### Problem:
Check every line of the data below for the string "will", and copy the ones that hold it.

Stored items
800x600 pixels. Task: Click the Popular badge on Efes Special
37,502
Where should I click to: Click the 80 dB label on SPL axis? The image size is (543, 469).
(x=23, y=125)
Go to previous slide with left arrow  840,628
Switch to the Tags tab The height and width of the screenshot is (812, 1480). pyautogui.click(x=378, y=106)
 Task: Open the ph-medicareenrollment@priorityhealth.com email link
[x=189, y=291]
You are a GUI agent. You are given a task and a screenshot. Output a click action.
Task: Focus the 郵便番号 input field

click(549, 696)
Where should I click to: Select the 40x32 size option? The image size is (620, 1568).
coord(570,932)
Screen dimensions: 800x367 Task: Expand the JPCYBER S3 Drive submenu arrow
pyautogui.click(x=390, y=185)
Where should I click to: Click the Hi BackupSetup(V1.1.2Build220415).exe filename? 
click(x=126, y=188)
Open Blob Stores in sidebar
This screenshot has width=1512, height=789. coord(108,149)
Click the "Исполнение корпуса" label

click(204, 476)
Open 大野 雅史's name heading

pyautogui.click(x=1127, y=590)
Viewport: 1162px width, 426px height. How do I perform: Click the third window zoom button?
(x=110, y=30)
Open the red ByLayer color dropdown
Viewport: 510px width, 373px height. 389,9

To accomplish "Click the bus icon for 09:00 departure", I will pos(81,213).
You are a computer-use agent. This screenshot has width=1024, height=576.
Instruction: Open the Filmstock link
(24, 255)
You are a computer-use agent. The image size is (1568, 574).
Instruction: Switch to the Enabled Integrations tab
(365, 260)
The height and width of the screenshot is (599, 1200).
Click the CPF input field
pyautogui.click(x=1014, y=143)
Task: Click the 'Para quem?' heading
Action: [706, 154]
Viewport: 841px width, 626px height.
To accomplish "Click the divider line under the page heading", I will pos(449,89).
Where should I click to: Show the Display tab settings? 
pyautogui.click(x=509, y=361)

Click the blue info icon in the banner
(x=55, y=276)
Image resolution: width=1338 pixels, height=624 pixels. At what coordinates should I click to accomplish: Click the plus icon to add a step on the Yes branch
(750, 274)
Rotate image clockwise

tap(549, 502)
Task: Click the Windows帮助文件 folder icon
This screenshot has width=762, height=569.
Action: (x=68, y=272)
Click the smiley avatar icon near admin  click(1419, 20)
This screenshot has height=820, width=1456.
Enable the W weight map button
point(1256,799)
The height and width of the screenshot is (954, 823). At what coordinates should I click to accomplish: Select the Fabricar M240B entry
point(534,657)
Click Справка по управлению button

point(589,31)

### Result of this exercise:
To accomplish "Click the bus icon for 09:00 departure", I will pos(81,213).
To accomplish "Click the divider line under the page heading", I will pos(449,89).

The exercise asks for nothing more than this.